群衆は、安否を心配して駆け寄ったり、あまりのショックで呆然としていたり、興味本位で観に来たりと様々だ。
不謹慎にもカメラを構えている者さえいた。
(あぁ、痛い…)
彼女は状況を知った途端、身体中に痛みが走ったが、不思議と落ち着いていた。
体が微動だにせず、遂には上手く声も出すことが出来なくなってしまった。
ーーーねぇねぇ聖花、このゲームお薦めだよ~。
新しい乙女ゲームで面白いよ!
ぼんやりと意識が離れていく中、彼女、郡聖花は、友達との会話を思い出していた。
丁度この日交わした会話だった。
その友達は、彼女にとって一番の大切な人で、笑顔がとっても似合う素敵な人だ。
聖花は少なくとも、そう記憶している。
ーーー貸してあげるから今度感想聞かせてよ、約束ね!!
そんな幻聴に「ごめん、返せないや」と心の中で謝りつつ、彼女は、自身の逃れられない最期を悟っていた。

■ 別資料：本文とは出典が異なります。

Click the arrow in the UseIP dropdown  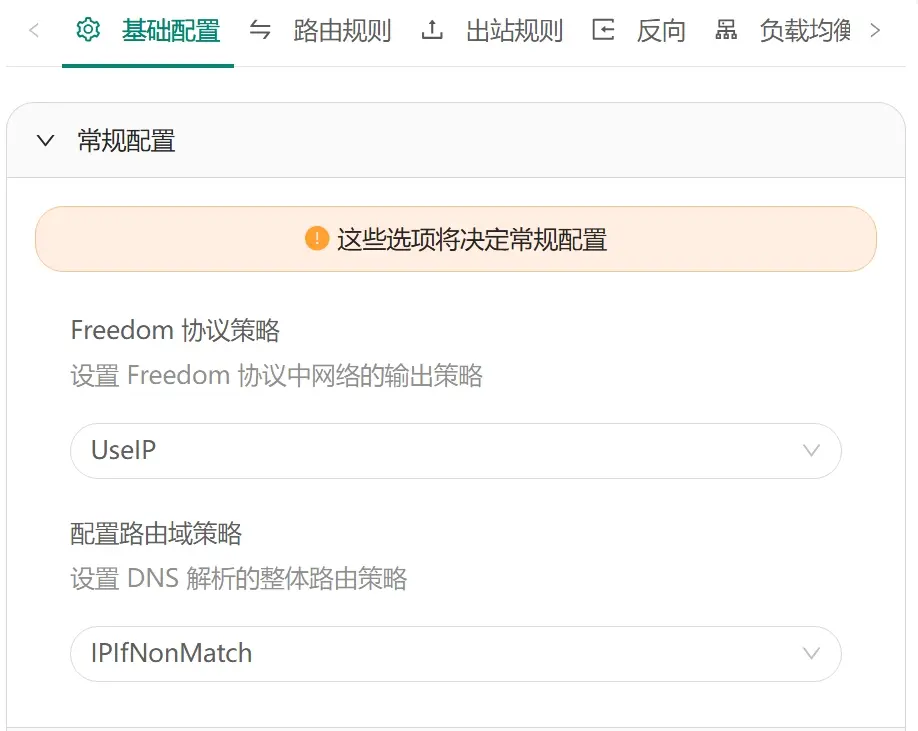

痛みも自然と引いていき、考えることさえままならなくなってきた時、最後の力を振り絞りゆっくりと目を閉じた。
大騒ぎしている雑踏の叫び声など彼女の耳には全く入らない。
そうして、薄れ行く意識の中で、大切な唯一の親友のことを思い出しながら、彼女は静かに息を引き取った。
◇
ある屋敷の一室で、少女は心地良さそうに眠っていた。
清潔で高級感のある布団が首元まで掛けられている。
「んうぅ‥‥」
その少女は不意に唸り声を上げ、ゆっくりと目を開いた。
すぐ真上に天井が見える。
否、それは天井などではなくベットの頭の部分で、天蓋が取り付けられている。
そこで、今度は起き上がってみた。
少し日が差しているのか、眩しい光が少女をほんのりと照らす。
そのまま、辺りを呆然と見回した。
ランプやドレッサー、キャビネットなどの家具が彼女の目に映る。
まるで中世ヨーロッパのような装飾の数々は、彼女に衝撃を与えるのには十分だった。
更に、一つのことに気が付く。
(身体が、どこも痛くない‥‥‥)
唖然として、身体のあちこちを見回すも、どこにも傷が見当たらない。
有るとすれば、脳裏にこびりついたあの時の記憶くらいだ。
「……ここは何処??」
少女ーー聖花が呟いた。
天国にでも行ってしまったのだろうか、とさえ思っていた。
しばらく放心状態でいた聖花は、扉からのノックの音で我に返った。
誰だろうか、と扉を凝視していると、あろうことか見知らぬ女が部屋の中に入ってきた。
その女は、黒と白が基調の服を見に纏っており、20にも満たないような顔立ちをしている。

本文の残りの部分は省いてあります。